EXERCISE PROMPT: From the records below, copy each line that has the word "https" in it.

(Data items)

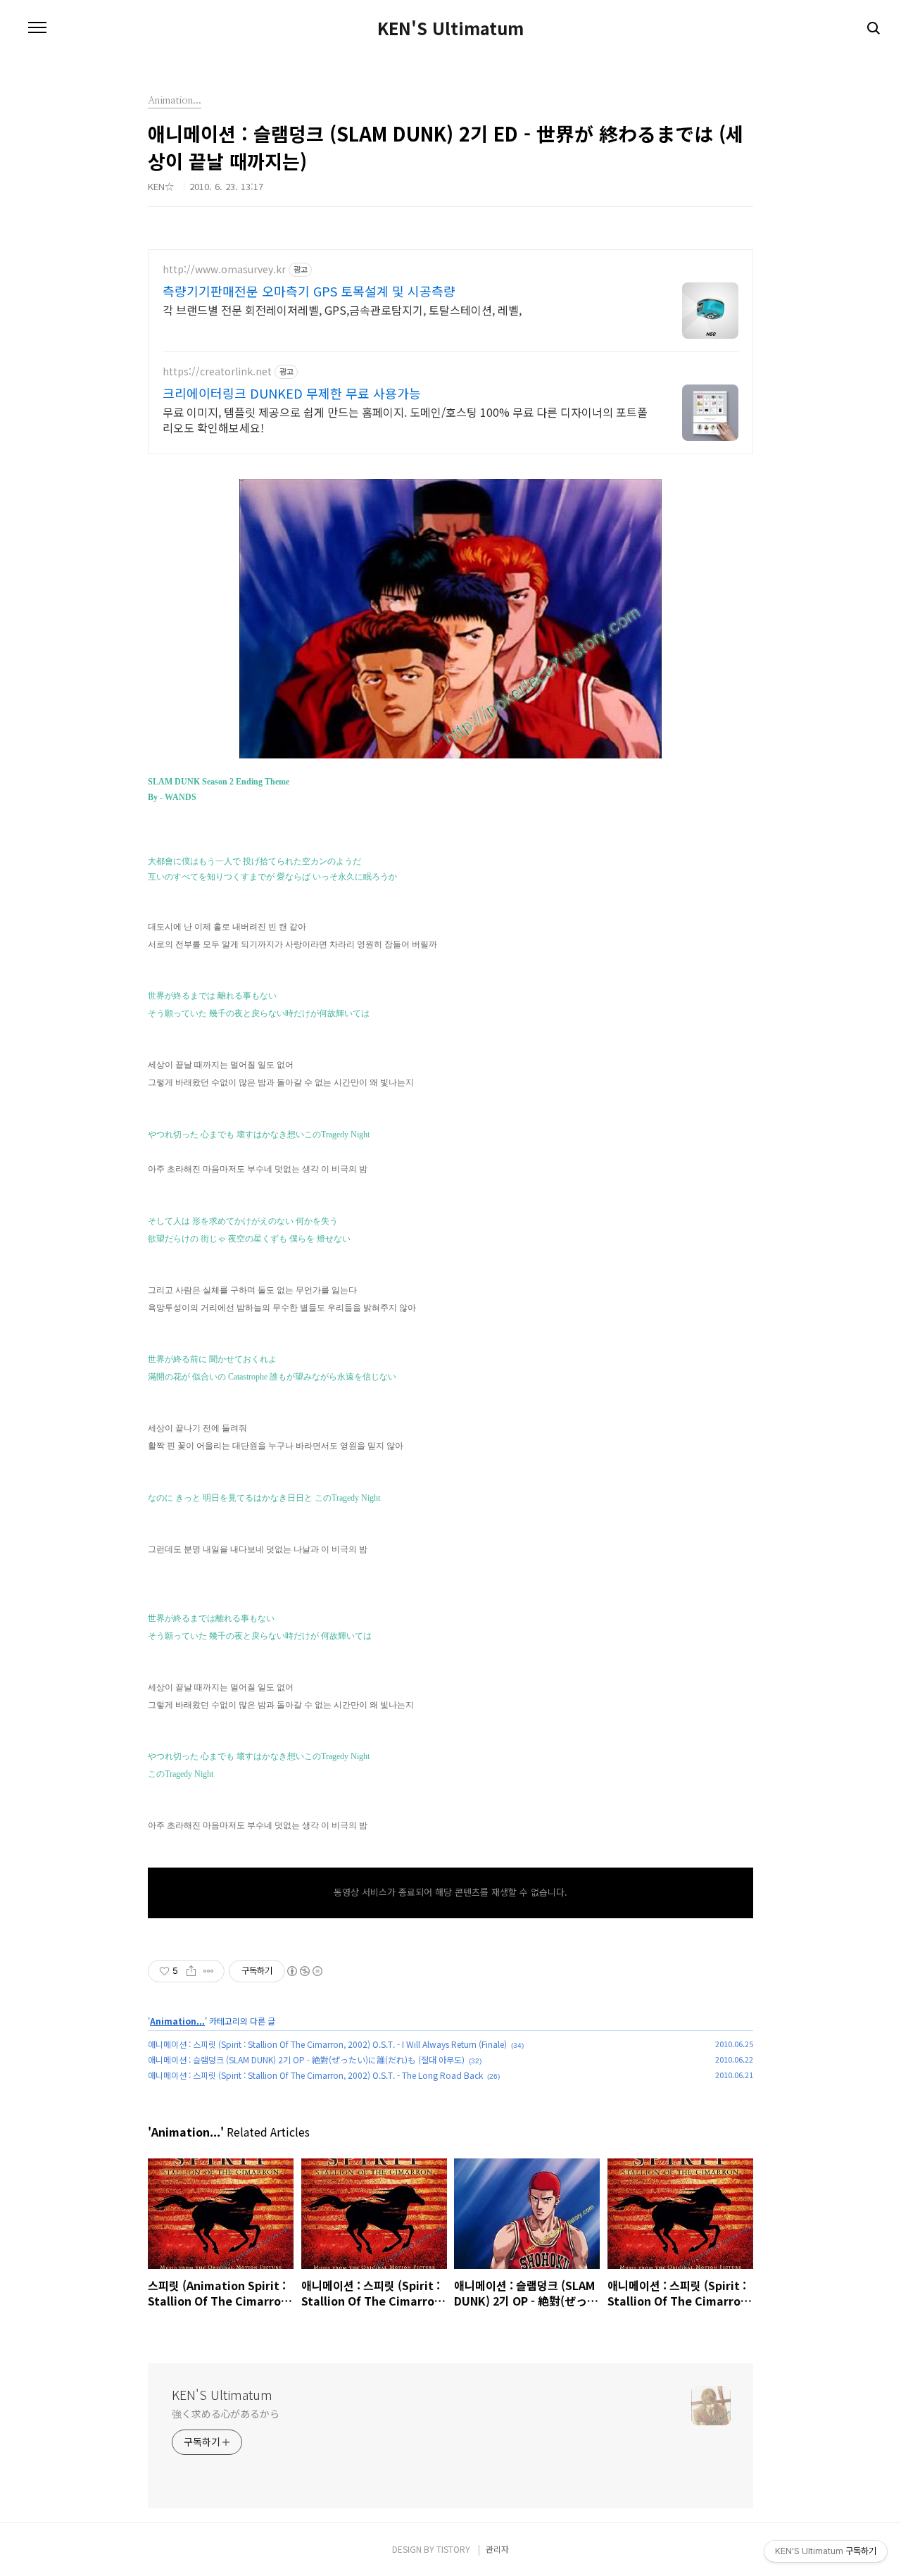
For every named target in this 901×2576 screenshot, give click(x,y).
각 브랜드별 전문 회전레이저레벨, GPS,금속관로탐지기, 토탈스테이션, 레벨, (342, 309)
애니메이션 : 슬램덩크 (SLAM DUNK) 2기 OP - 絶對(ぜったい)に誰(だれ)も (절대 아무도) (306, 2059)
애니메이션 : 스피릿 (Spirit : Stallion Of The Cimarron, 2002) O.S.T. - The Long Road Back (315, 2075)
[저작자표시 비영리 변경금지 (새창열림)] (304, 1971)
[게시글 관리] (209, 1971)
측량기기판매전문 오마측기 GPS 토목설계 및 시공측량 (309, 290)
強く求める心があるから (225, 2413)
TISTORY (453, 2549)
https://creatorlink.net (217, 371)
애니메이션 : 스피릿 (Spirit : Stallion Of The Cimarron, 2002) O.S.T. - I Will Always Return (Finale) (327, 2044)
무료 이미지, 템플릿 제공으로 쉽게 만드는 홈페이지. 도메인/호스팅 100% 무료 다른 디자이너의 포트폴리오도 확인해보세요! (405, 419)
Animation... (177, 2021)
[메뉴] (37, 28)
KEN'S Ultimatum (450, 28)
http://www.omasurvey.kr (224, 269)
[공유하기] (191, 1971)
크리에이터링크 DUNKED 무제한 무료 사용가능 (292, 392)
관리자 (497, 2549)
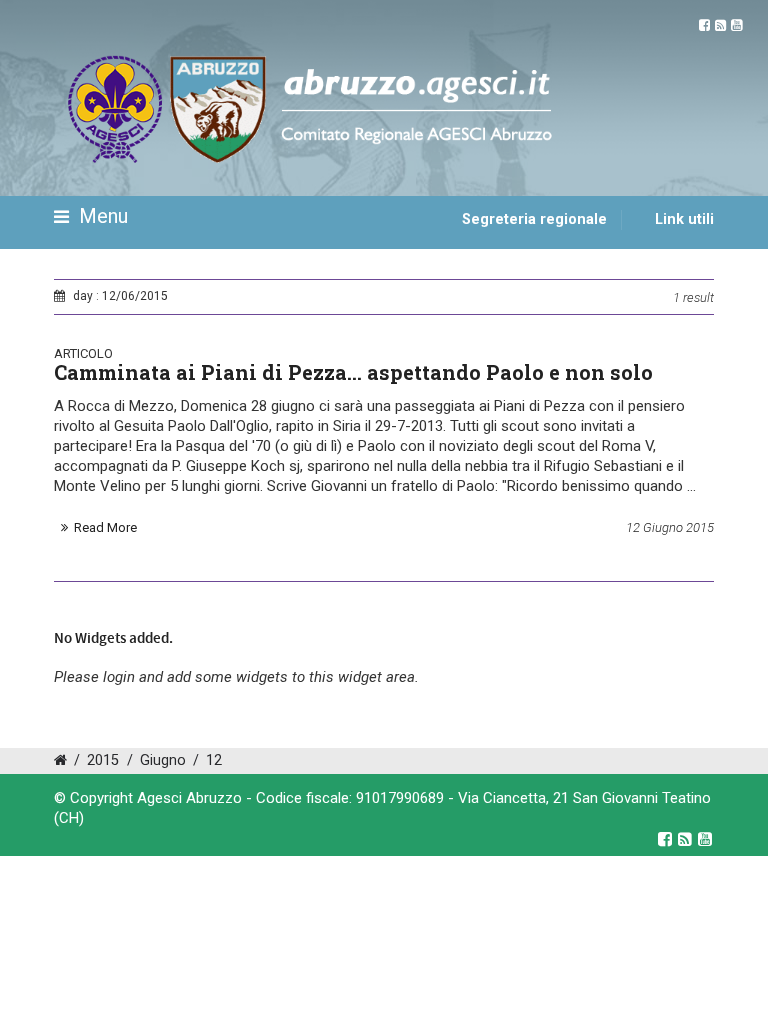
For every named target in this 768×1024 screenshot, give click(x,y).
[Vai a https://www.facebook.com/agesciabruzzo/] (704, 25)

TASK ANSWER:
https://creatorlink.net (217, 371)
[Vai a https://www.facebook.com/agesciabruzzo/] (704, 25)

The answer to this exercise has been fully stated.